Design and synthesis of benzothiazole aryl urea derivatives as potent anti-staphylococcal agents targeting autolysin-mediated peptidoglycan hydrolases

Novel benzothiazole aryl ureas were designed and synthesized as anti-MRSA agents targeting peptidoglycan (PG) hydrolases (autolysins). Structural simplification of prior benzothiazole-urea hybrids yielded compounds 4a, 7a and 11a bearing p-CF₃ on phenyl ring demonstrating narrow-spectrum activity against Gram-positive bacteria including clinical methicillin-resistant S. aureus (MRSA). The primary autolysin in S. aureus, AtlA, mediates peptidoglycan hydrolase activity critical for Bacterial growth, division, and cell wall remodeling.

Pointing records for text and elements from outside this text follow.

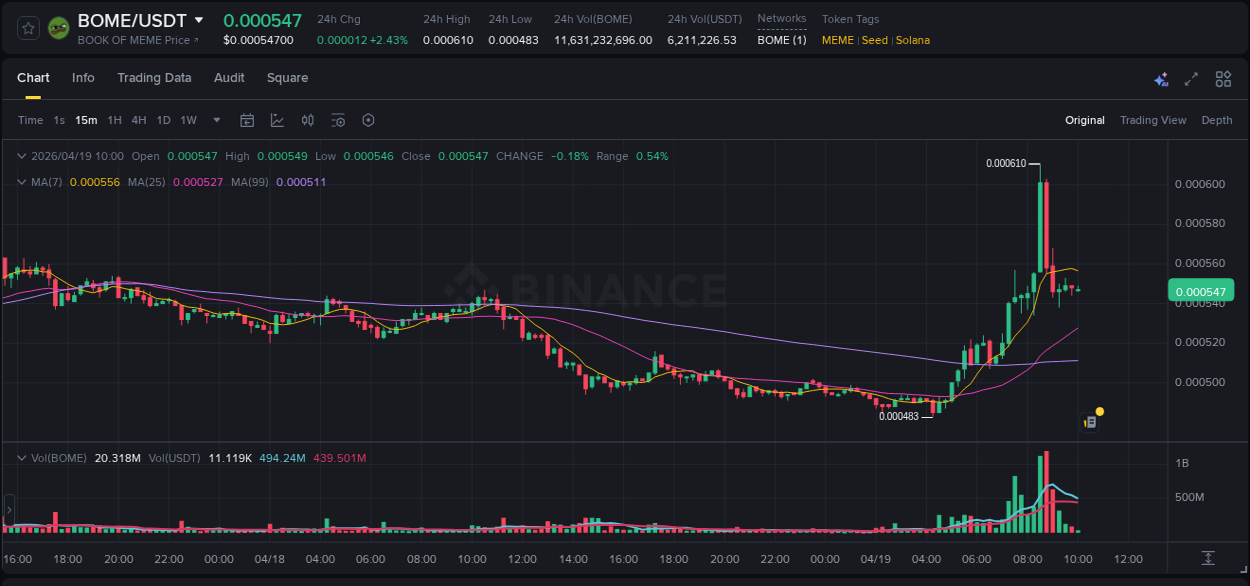This screenshot has height=586, width=1250.
Task: Expand the extra timeframes dropdown arrow
Action: click(215, 120)
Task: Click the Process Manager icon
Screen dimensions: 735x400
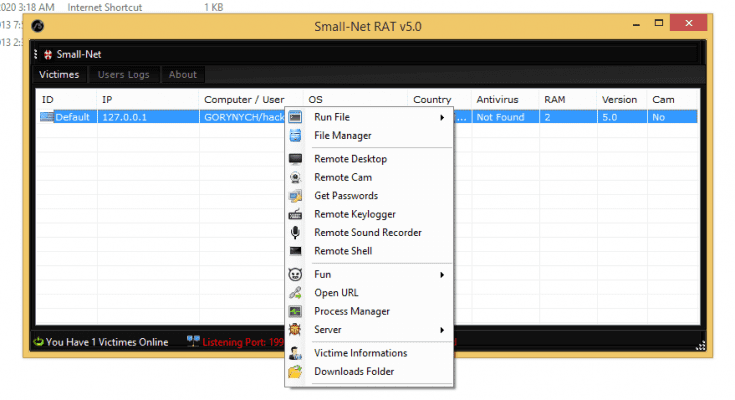Action: 295,311
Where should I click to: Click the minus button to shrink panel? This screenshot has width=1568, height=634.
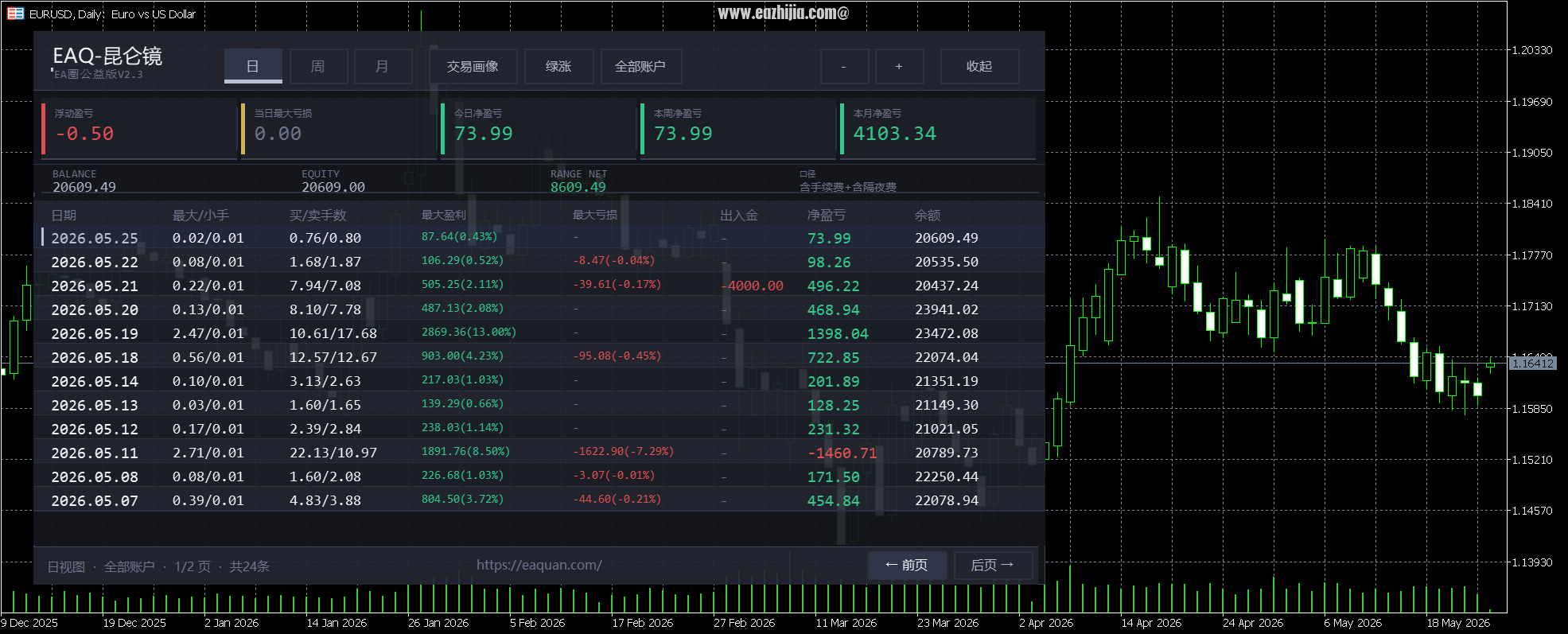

Mechanistic studies revealed that 4a down-regulated autolysin-related genes RNAIII and walR, disrupting peptidoglycan homeostasis. Knockout of atlA (a key autolysin gene) impaired 4a's efficacy, confirming autolysins as critical targets. Docking indicated that 4a binds to AtlA via hydrogen bonds, Pi-Pi, and hydrophobic interactions. In vivo, 4a significantly reduced Bacterial load in a murine abdominal Infection model, outperforming vancomycin at 10 mg/kg with lower cytotoxicity. Additionally, 4a disrupted MRSA biofilms, suppressed hemolytic toxin production, and alleviated inflammation in infected mice. These findings underscore AtlA as a promising therapeutic target and highlight benzothiazole phenyl urea as a scaffold for developing innovative anti-staphylococcal agents.

Anti-biofilm; Antibiotic resistance; Autolysin; MRSA; Thiazole; Urea.